Eran las 8:05 pm del jueves 26 de marzo de 2020. La Covid 19 había, literalmente, encerrado a la humanidad en sus casas. Solo unos cuantos deambulábamos por las calles en cumplimiento a nuestro deber profesional, a fin – como en mi caso – de poder informar a la ciudadanía acerca de la pandemia, recomendaciones de expertos, números de asistencia y, en lo posible, orientación y auxilio.

Me desempañaba en calidad de Jefe de Comunicaciones de la Gobernación de Risaralda. El domingo 15 de aquel mes, junto al Gobernador Víctor Manuel Tamayo y al Secretario de Salud Javier Marulanda, se nos confirmaba la triste noticia del primer caso de Covid en el departamento. Nos enfrentábamos a un enemigo letal, sin rostro aparente, el cual asechaba a todas las personas que tuviésemos contacto físico. La vida es prioritaria y, por tanto, estar en casa era un imperativo mundial.

Recuerdo que al salir de los estudios de televisión, caminé solo por las calles de mi ciudad rumbo a mi apartamento. No habían parqueaderos donde dejar mi automóvil. Tampoco servicio público. Una gran luna iluminaba las vías en medio de una calma aparente, como la del niño que descansa en su habitación sin imaginarse el tamaño y la peligrosidad del monstruo que duerme debajo de su cama.

Aquella escena me recordó un thriller de Will Smith, disponible en Netflix, donde pareciera que Él es el único sobreviviente de un holocausto zombi, solo que no se trataba de un film de Hollywood. Ni siquiera sentía temor de ser atracado. Los ladrones también estaban asustados en sus refugios, seguramente escuchando noticias o quizá , por qué no, aún digiriendo el programa de televisión que acabábamos de emitir.
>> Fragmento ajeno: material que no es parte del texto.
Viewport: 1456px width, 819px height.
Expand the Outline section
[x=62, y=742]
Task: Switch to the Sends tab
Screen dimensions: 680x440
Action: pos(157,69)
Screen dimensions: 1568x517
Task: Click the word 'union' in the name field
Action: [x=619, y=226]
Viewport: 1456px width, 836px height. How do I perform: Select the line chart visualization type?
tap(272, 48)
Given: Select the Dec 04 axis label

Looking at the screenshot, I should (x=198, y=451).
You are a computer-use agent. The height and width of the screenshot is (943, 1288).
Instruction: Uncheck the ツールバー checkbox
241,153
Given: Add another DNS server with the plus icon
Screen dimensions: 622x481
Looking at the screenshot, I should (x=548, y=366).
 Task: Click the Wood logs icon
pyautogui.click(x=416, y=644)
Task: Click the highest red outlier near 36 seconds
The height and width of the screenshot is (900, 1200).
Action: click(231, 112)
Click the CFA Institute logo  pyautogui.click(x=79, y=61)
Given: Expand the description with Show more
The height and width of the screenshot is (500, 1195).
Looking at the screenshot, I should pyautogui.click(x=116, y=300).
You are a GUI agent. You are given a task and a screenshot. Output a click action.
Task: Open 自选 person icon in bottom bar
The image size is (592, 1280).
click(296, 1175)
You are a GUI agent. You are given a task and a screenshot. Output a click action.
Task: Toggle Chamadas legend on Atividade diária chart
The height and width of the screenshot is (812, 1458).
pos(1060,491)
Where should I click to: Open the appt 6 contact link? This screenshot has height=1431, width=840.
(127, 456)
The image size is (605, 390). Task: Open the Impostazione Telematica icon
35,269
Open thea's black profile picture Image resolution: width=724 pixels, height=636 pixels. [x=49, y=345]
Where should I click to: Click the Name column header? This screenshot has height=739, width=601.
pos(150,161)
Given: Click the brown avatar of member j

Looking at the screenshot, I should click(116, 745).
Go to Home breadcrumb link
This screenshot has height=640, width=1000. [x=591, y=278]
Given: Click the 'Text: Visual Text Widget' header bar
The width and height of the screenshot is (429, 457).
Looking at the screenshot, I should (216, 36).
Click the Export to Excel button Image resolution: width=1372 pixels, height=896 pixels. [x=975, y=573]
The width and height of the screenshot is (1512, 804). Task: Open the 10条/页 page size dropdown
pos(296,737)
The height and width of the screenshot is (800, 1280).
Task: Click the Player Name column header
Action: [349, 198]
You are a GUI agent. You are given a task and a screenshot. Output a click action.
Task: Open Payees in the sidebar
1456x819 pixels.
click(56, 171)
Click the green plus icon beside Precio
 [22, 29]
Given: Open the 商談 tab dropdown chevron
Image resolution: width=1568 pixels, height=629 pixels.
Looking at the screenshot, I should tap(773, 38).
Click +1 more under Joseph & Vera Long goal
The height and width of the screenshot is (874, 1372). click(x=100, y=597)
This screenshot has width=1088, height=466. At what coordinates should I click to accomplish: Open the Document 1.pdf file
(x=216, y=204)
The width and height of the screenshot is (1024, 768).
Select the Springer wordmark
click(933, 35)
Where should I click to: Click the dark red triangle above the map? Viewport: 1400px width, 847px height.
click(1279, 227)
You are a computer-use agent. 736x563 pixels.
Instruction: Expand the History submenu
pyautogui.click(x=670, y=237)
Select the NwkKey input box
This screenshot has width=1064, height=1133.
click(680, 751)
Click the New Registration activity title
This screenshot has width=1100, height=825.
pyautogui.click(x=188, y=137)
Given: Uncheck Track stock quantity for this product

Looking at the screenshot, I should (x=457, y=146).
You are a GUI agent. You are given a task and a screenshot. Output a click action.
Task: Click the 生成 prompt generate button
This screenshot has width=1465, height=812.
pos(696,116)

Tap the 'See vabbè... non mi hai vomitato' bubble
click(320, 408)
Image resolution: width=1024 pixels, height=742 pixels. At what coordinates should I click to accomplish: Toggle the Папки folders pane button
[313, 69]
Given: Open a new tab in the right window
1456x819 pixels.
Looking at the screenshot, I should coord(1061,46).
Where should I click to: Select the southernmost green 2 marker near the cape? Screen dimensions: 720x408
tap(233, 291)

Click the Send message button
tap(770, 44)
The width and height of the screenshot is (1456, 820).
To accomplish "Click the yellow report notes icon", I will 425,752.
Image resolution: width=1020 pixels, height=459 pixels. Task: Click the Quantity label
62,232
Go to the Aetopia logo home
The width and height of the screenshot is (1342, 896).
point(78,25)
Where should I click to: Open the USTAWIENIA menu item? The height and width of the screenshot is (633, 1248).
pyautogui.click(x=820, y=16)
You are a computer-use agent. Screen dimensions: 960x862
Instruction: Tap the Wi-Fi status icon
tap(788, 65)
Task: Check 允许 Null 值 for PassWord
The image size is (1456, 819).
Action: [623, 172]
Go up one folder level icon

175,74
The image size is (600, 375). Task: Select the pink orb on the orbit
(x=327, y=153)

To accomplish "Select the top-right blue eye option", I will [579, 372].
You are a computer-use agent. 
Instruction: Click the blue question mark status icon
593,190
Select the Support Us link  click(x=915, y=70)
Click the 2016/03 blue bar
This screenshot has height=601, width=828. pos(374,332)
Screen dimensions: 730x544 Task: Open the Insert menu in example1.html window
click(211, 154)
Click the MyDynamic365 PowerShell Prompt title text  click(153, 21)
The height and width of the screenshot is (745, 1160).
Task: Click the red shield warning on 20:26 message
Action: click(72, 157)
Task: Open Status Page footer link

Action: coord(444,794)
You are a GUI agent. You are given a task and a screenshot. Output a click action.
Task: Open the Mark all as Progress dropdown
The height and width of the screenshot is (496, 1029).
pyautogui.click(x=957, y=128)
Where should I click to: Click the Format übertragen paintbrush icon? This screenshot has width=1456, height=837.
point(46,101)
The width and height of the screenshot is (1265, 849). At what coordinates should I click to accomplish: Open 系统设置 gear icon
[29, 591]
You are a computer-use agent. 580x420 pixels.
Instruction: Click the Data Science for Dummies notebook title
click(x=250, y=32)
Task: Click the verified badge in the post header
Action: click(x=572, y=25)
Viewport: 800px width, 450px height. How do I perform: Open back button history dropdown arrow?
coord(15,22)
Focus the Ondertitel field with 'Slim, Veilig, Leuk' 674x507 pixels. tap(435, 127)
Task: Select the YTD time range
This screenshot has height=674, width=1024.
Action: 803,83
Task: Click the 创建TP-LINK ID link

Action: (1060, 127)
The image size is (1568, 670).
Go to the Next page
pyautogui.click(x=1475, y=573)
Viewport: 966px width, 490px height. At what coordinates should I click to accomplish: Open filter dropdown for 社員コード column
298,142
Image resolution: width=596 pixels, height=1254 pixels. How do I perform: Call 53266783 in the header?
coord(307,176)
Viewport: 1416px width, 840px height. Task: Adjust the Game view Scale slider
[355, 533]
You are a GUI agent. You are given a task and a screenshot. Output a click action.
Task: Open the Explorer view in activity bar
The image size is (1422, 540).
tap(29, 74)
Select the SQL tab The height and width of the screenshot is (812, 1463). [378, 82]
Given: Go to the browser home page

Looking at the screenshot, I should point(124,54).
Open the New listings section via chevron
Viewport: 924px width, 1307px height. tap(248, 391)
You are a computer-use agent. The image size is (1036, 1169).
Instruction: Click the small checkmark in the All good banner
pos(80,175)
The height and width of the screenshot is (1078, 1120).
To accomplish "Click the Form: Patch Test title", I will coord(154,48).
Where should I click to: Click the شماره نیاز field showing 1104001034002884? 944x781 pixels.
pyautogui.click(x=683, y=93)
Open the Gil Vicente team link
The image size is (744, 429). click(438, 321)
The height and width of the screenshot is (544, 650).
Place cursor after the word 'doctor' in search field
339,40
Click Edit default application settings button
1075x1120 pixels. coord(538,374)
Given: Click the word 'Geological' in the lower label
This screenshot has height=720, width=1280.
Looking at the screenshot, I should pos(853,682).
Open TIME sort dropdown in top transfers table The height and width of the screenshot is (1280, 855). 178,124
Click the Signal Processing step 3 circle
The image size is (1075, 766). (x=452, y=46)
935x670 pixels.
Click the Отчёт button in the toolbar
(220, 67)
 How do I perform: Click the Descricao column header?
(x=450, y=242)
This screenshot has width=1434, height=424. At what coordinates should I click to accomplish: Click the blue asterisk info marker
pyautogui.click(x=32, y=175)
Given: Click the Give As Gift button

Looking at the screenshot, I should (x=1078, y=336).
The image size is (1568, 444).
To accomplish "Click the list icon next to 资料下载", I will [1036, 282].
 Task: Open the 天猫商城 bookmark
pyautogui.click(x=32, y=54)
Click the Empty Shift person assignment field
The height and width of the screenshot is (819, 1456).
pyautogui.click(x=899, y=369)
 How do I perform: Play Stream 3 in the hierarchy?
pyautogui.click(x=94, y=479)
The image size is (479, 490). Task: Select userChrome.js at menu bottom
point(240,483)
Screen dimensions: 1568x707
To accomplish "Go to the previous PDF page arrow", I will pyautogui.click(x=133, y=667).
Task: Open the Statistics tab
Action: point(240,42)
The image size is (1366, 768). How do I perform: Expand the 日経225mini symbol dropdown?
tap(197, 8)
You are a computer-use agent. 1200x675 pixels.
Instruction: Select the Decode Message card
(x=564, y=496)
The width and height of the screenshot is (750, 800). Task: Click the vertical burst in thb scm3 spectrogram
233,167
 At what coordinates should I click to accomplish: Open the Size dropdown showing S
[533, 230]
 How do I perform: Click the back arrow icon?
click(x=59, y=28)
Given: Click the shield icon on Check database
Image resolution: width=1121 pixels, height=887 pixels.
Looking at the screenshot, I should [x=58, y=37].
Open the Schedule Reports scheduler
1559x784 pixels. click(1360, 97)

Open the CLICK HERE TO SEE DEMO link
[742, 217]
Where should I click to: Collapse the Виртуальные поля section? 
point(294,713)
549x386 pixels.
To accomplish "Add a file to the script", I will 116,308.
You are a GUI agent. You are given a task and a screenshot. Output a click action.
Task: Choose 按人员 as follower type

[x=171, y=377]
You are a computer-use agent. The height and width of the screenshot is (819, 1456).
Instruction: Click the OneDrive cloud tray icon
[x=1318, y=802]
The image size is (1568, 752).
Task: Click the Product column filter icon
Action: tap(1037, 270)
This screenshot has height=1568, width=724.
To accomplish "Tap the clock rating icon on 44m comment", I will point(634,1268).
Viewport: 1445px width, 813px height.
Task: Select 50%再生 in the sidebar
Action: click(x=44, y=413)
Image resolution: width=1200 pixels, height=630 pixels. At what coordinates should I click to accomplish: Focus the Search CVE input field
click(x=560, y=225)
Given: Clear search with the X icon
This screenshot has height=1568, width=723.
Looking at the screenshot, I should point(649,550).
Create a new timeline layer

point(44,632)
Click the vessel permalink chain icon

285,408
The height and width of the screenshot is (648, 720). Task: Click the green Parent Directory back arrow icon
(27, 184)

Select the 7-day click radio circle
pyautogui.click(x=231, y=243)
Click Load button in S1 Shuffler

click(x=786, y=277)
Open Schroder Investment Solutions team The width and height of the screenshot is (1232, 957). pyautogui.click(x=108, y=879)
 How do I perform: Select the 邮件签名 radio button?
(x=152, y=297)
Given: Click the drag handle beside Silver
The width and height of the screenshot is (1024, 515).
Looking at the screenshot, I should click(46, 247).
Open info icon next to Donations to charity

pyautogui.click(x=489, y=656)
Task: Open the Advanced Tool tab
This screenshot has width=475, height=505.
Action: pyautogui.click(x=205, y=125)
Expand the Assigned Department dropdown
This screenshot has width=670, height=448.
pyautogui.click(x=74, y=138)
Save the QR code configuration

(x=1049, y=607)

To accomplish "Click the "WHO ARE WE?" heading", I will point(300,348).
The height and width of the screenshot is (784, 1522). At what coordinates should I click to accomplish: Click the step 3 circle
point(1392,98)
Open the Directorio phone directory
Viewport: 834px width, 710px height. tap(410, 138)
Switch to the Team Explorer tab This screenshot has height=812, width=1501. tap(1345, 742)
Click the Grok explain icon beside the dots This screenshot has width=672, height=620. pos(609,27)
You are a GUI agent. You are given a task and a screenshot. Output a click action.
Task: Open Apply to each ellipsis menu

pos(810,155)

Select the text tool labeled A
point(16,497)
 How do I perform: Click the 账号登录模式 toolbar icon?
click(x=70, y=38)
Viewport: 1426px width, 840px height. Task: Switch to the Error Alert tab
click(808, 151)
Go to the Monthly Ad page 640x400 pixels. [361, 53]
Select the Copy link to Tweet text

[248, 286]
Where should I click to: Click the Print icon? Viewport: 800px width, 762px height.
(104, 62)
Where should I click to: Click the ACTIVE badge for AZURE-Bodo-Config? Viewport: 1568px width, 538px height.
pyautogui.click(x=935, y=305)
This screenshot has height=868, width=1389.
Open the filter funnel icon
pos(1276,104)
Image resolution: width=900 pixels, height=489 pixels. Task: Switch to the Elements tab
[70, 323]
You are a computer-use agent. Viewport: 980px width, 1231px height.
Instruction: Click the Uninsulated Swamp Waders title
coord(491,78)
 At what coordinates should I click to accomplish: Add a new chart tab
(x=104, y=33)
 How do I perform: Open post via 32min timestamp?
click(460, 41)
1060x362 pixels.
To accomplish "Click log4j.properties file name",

Me asaltó sí una enorme sensación de vacío e impotencia, como nunca antes la había experimentado. Creí que era el final de nuestra especie. Los edificios y casas, en cuyos interiores aguardaban familias enteras desconcertadas, lucían como enormes cíclopes testigos de la desolación. La calma nocturna y silente contrastaba con la ruidosa embestida de pensamientos negativos que internamente secuestraban cualquier asomo de luz en medio de la dantesca complejidad presenciada.

Todos anhelábamos que el mundo regresara a la “normalidad”. Como me cuesta entender ese concepto. ¿Qué es lo normal? ¿Aquello que convencionalmente se ha definido como aceptable? Y si la sociedad, compuesta por personas que nos equivocamos permanentemente, se equivoca ¿No pueden estar igualmente errados esos criterios que definen lo “normal”? Queríamos fundirnos en un abrazo conjunto, nos cimbrábamos al escuchar que un conocido, un familiar, perdía su batalla contra la Covid 19. Juramos cambiar, dejar a un lado la indiferencia, la apatía social. La oración fue nuestro refugio y la esperanza la única llama encendida en medio del oscuro panorama.

El cinco de este mayo de 2023 – tres años después de esta anécdota verídica – la OMS declaró el fin de la emergencia internacional por la Covid 19. La gente regresó desde hace meses a las calles, sitios de trabajo, colegios y lugares de entretenimiento. En los aviones ya no exigen tapabocas.

Gracias a Dios, vacunados y no, el grueso sobrevivimos y recordamos con sumo respeto y nostalgia a quienes no lo hicieron; sin embargo, aquella “normalidad” también regresó: Indiferencia social, indolencia frente al dolor del otro, desconfianza. Como un castillo de naipes se desmoronaron las cientos de promesas de cambio durante la pandemia.